Man argumentiert, die
Entdeckung Amerikas habe eine Kultur zerstört. Ein Wort zum Respekt vor
der Kultur anderer. Warum glauben Sie hat eine Handvoll Spanier ein ganzes
Imperium zerstören können? Weil ein paar gut organisierte Inkas ganze
Völker unterdrückten. Da kamen welche, die gegen die Inkas anzugehen
wagten und schon hatten die Spanier alle Stämme der Küste an ihrer Seite.
Das war eine Kultur der Unterdrückung. Die menschliche Kultur ist eben
immer infiziert, muss immer erlöst werden. Aber nein; man macht aus der
Kultur eine heilige Kuh, wie weiland die Marxisten, wenn sie vom "Volk"
sprachen. Man meinte, das Volk sein einig, heilig, brüderlich und oberste
Kategorie. Und die heutige Kultur?
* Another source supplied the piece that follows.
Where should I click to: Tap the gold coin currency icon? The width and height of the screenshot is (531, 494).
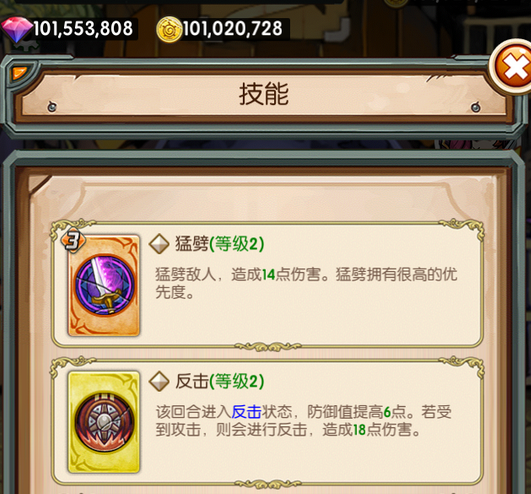click(169, 29)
Sie hat der Atombombe, dem Krieg vom
persischen Golf und dem Ausländerhass das Leben geschenkt. Nein,
konzentrieren wir uns lieber auf die Torturen und die Ausbeutung vor 500
Jahren. Ich weiss, Sarkasmus ist kein gutes Argument. Aber hört man den
auf andere Argumente?
Ich meine, wenn man die
Geschichte angeht und be(ver)urteilt, dann soll man es tun aus dem
Bewusstsein eigener Schuld. Wer dazu noch sich eins weiss mit der gesamten
Menschheit und ihrer Geschichte, genau wie der Mensch der Bibel, der mag
auch um Vergebung nachsuchen der Sünden der Vergangenheit. Und woran das
fünfte Jahrhundertgedächtniss uns erinnern sollte und worauf das Plakat
keinen Hinweis anzeigt: es gibt eine Vergebung, ein Schuldnachlass, d.h.
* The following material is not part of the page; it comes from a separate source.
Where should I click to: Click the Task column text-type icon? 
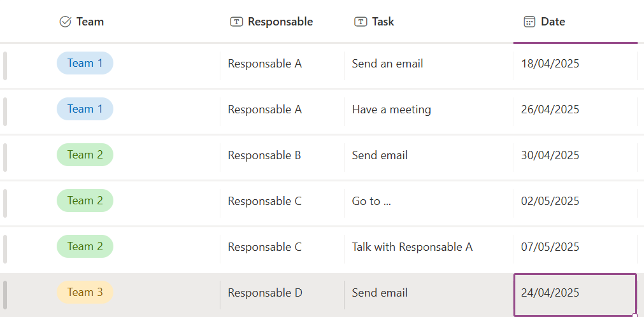click(361, 22)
die Frohbotschaft von damals erlöst auch den Menschen von heute. Jemand
hat all diese Schuld auf sich geladen und seitdem hat das Gericht nur
darüber zu befinden ob jemand den Losspruch annimmt oder nicht. Es geht
also nicht um wunderbare Konstruktionen sondern darum bei aller
Ausgewogenheit das Wichtigste zu zeigen oder wenigstens anzudeuten.
Haben Sie die
Eröffnungszeremonie der Olympiade gesehen? Ein grandioses Schauspiel. Was
war denn die Botschaft? Ein mythisches Spektakel. Hinter den Galeeren
konnte man, wenn man sich anstrengte, einen indirekten Schlenker in
Richtung von der Entdeckung Amerikas sehen. Haben Sie irgend eine
Andeutung gesehen, dass das Evangelium mitgetragen wurde? Nun, die
spanische Regierung ist sozialliberal, mann sollte vom Pferd keine
Kuhmilch verlangen. Sie sind aber nicht sozialliberal, nicht wahr?
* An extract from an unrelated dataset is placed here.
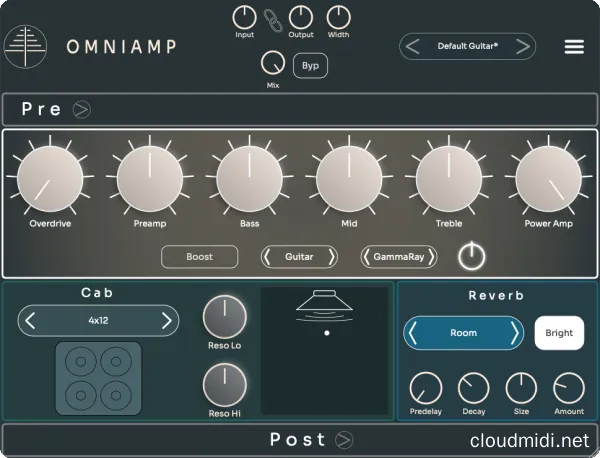
Task: Open the hamburger menu icon
Action: (x=574, y=46)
Man kann argumentieren: die
Evangelisierung fand statt inmitten von Unrecht und Gewalt, deswegen
sollte man besser nicht daran rühren. Es gibt natürlich Evangelisierungen,
die von Heiligen durchgeführt worden sind, aber auch nie inmitten einer
sündenaseptischen Situation. Ach, was soll´s. Mir geht es nur darum, dass
die ganze Strategie erreicht hat, dass keiner dem Herrn dankt, dass auch
inmitten von Ungerechtigkeit sein Heil verkündet wurde und wird. Der
Kirche steht es durchaus an, die Schuld einzugestehen. Ich denke im
Oktober wird man Bussgottesdienste feiern. Aber die Kirche hat weltweit,
wenn man von der Entdeckung redet, eine schlechte Presse. Wie gewollt.
Müssen Sie dann den Eingeborenen in seiner Unerlöstheit zeigen, ohne
Zeichen, dass jemand ihn von seiner Angst, von seinem Aberglauben erlöst
hat?
Man braucht ja nicht gleich
einen lautstarken Angriff starten. Ich erinnere Sie an den Fall des
Filemón, ein typischer Fall von Ungerechtigkeit: Slavenbesitzer. Ein
Sklave ist seinem Eigentümer durchgebrannt und ist bei Paulus gelandet.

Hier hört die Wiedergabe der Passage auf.